[RECORD EXCERPTS — start]

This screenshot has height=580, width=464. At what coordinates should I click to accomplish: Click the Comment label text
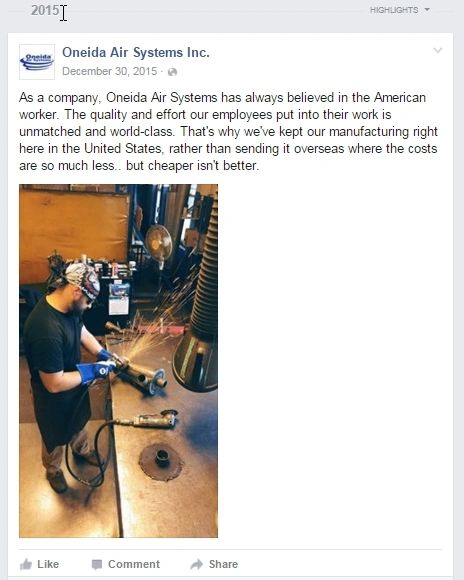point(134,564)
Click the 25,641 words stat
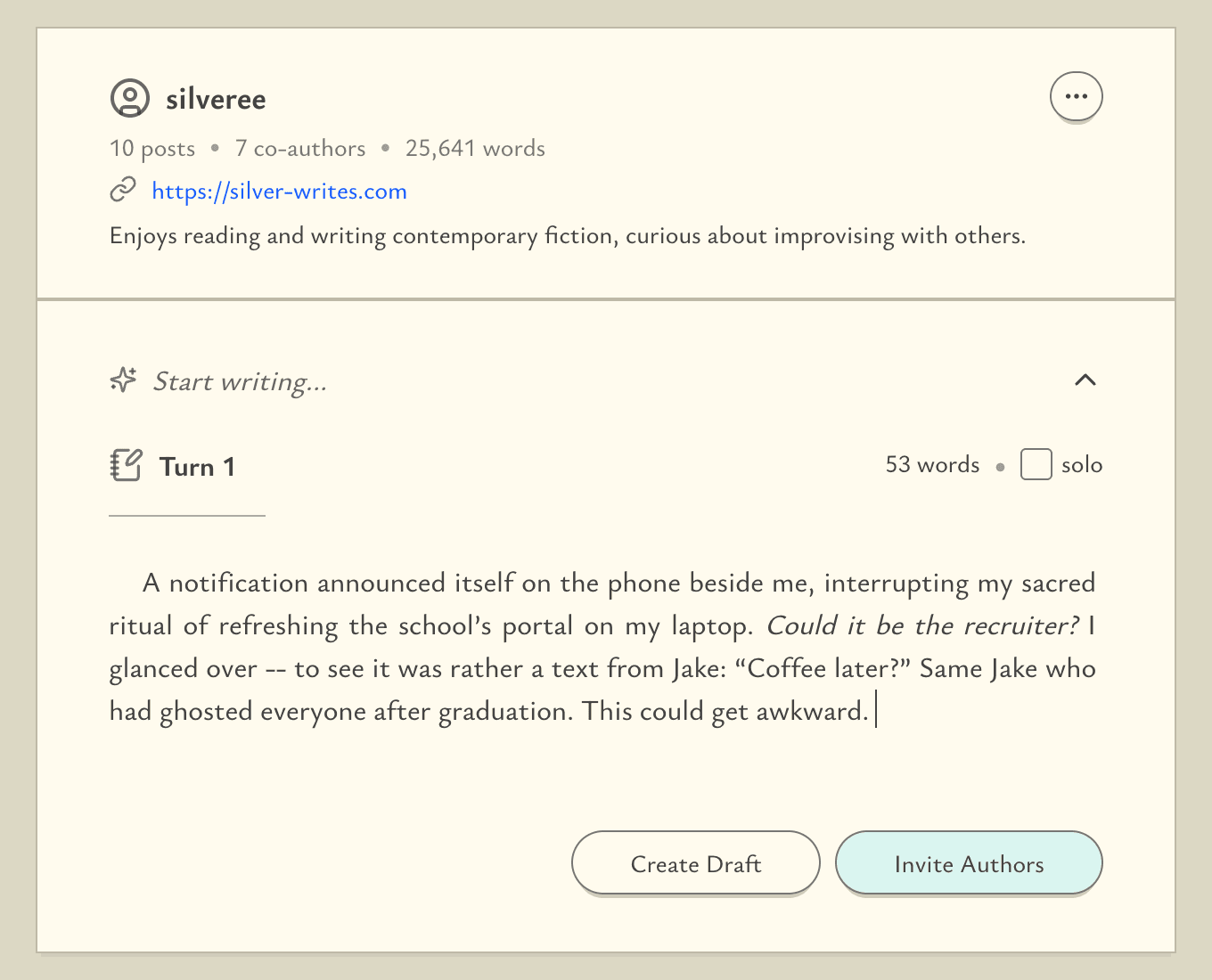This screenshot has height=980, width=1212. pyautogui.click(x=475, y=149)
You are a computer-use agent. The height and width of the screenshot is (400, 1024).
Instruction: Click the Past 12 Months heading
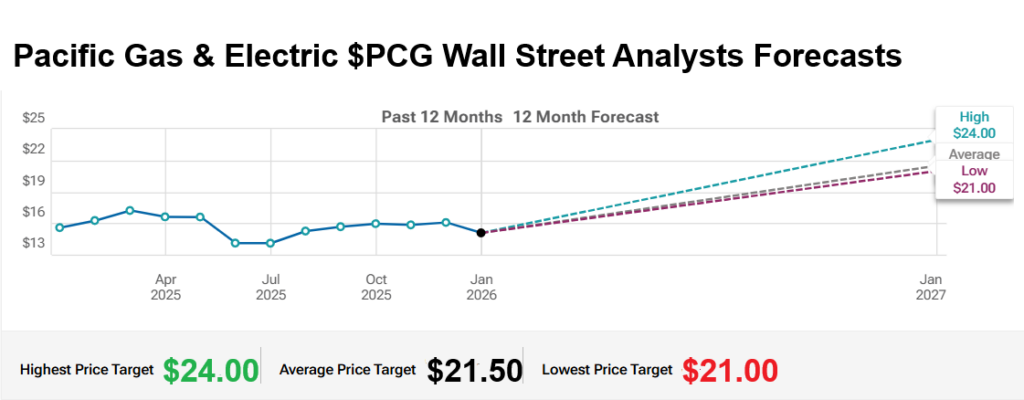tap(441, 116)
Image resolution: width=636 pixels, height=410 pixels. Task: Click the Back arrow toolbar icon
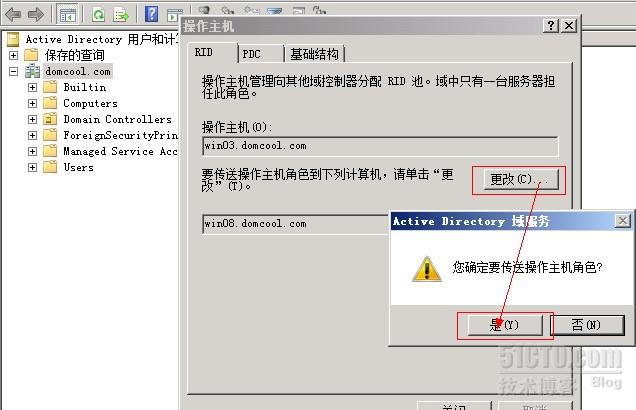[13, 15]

[RECORD EXCERPTS — finish]

#### [BRIEF]
Find the line that contains "Image resolution: width=636". Reproduce it and every later line of the records exactly, minus the pictures.

#### [RESPONSE]
Image resolution: width=636 pixels, height=410 pixels. Task: Click the Back arrow toolbar icon
[13, 15]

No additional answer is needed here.